ここからの2枚は9月20日に、羽田空港沿岸部の500メートル地点辺りにある、ガレキの多い湾岸のような形をした低水路の岸辺で撮った。この日は多摩川ではこのガレキの浜だけに自生するハチジョウナを撮ることを目的に訪れたものだが、醜態を曝す前の時点で、この花がツユクサの午後の姿であることに気が付かないままに、新しい花として種名のお伺いを立てる目的で撮っていたものである。

左の1枚は苞葉のほゞ真上から見たもので、中が少し見えている。苞葉の端の外側には、終わった花の痕跡が見えている。先端に見える白毛は、メシベかオシベか分からないが、役割を終えた後のいずれかの花糸が巻き上がった残骸と思われる。青紫色の花弁は凋んで縮まり、半透明の萼片がこれらを被い仕舞う前段階の姿と思われる。
一方苞葉の中には若い果実と思われるものが一つ見えている。

これは苞葉の横から見たところ。やはり端の方に手自仕舞った花の痕跡が見られる。縮めた花弁などを萼片が包み込もうとしている。

ここからの3枚は日が遡った9月20日の撮影分で、場所は六郷橋緑地の六郷水門寄りで堤防強化改修が行われた南六郷の堤防法面。珍しいベニバナボロギクを見たり、アメリカイヌホウズキを撮りまくったりしていた中に、思い出せないまゝのツユクサも撮っていた。この一枚は終わった花一式が苞葉の中に仕舞いこまれていくところ。

ツユクサは一般に苞や葉は無毛だが、苞葉に毛のある変異種の存在が知られていて、オニツユクサ、ケツユクサ、ハマツユクサなどと呼ばれる多様な例があるらしい。

これは苞葉がかなり開いて中が丸見えになっている。若い果実の元のようなものが二つ、白いものは花の残骸を包み込んだ萼だろう。

ここからの3枚は、醜態を曝した後になって、敢えて午後のツユクサを撮ってみようと開き直って、苞葉の中が見えるようなものを選んで撮ってみたもの。2015年9月28日、ツルボやニラ、ヒガンバナなどの果実化の様子を撮りがてら、多摩川緑地の水路側の土手下の散策路を通り、色付き始めたカキノキを撮ったりしながら、ツユクサを撮って回った。
左の1枚は未だ花弁を丸め込んだ萼が完全に閉じきっておらず、僅かに濃紺の色が覗いている。
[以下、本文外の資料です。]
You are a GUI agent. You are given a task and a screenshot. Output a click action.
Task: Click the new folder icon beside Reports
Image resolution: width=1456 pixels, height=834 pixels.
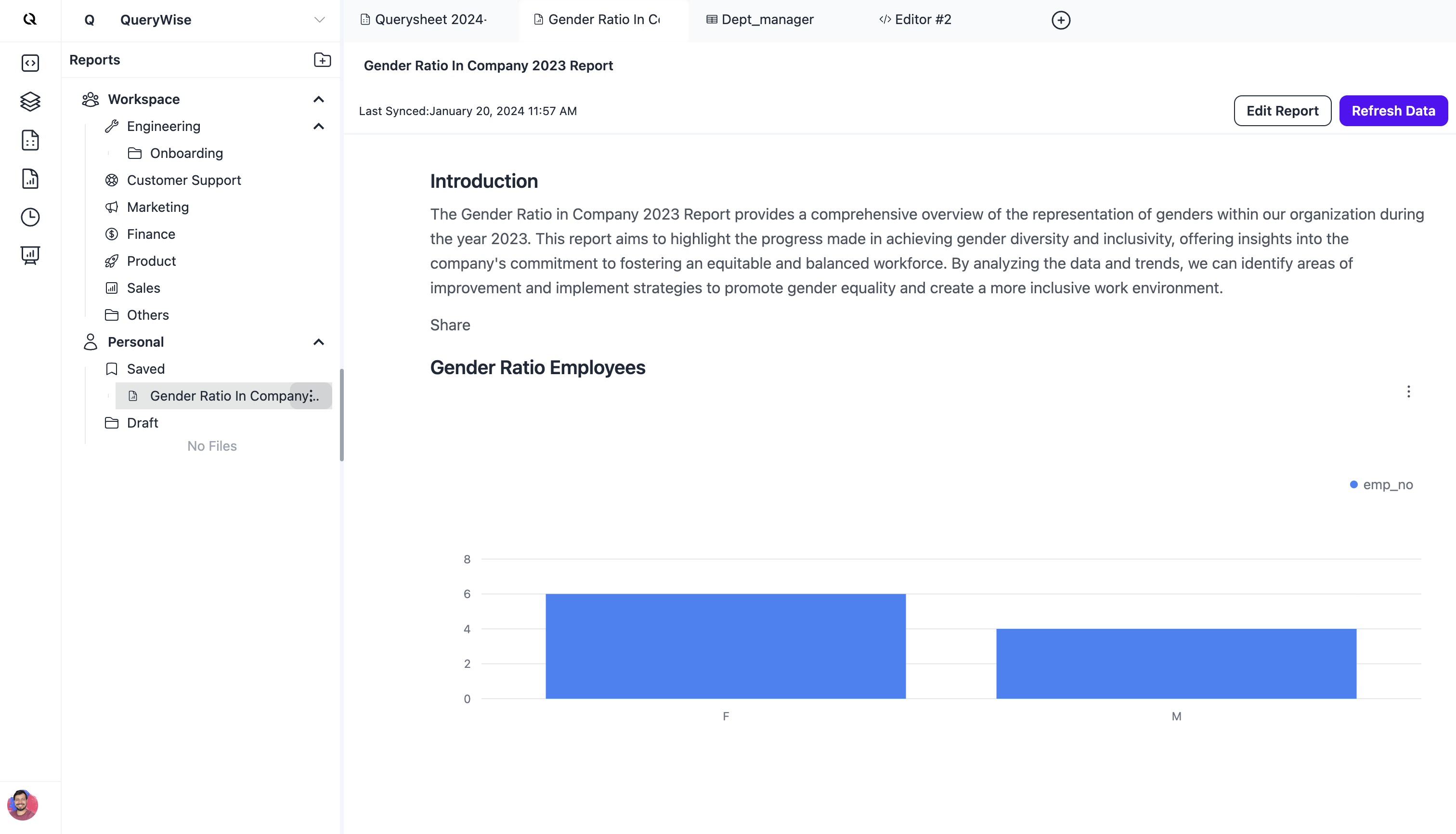pyautogui.click(x=323, y=60)
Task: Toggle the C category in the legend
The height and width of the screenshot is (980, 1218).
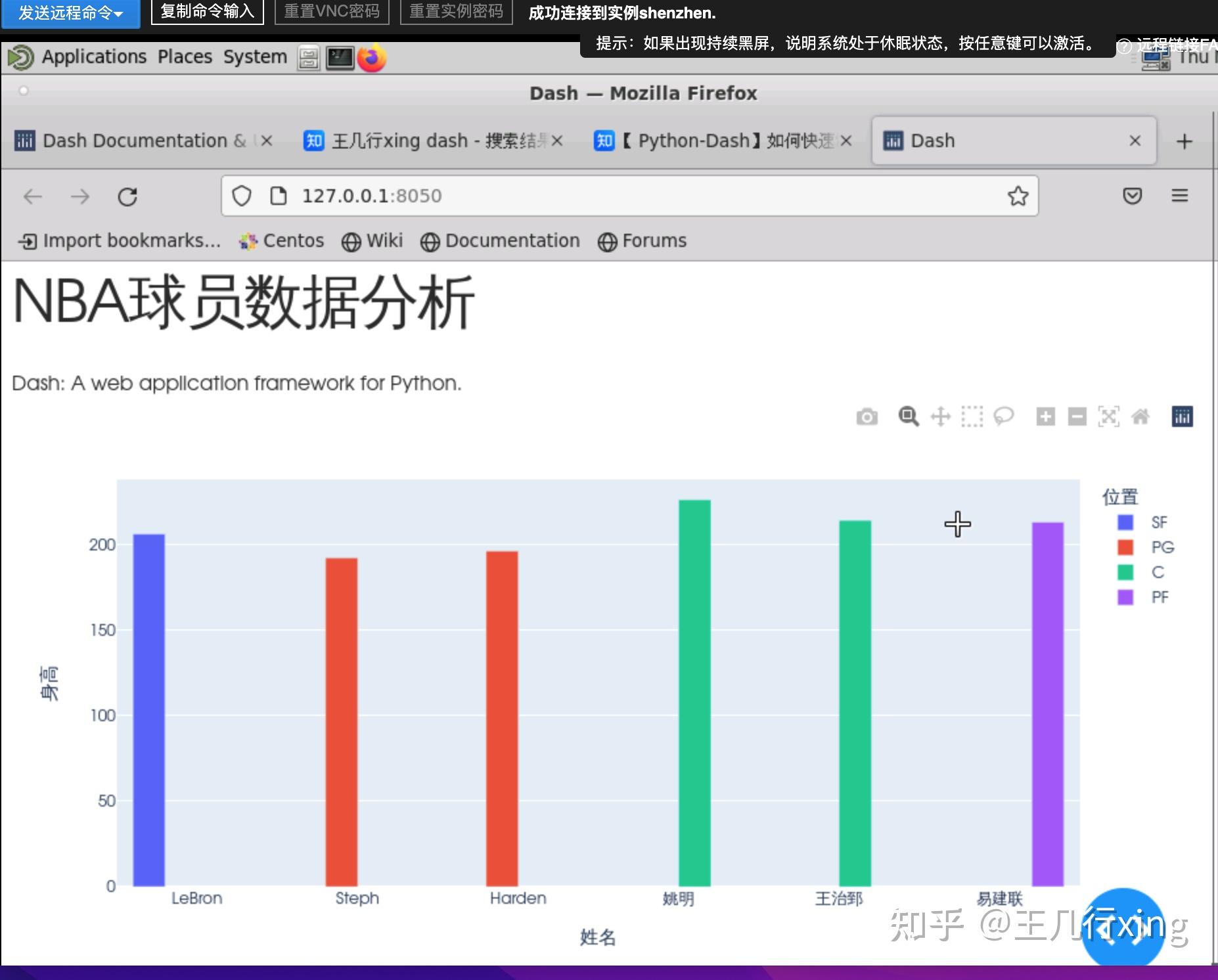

撮っていくと、2枚貝と思っていた苞葉の中に、半ば開いているようなものが結構多くあることが分かった。大抵大きな若い果実を持っているが、まだ熟しきって破裂し種子を放出するには間があるように見えるが、何故かしっかりと抱込んでいるものは少なく、果実がものこの程度の大きさになると、苞葉が締めきれない感じで、咲く前の閉じた様子とはかなり異なる印象だ。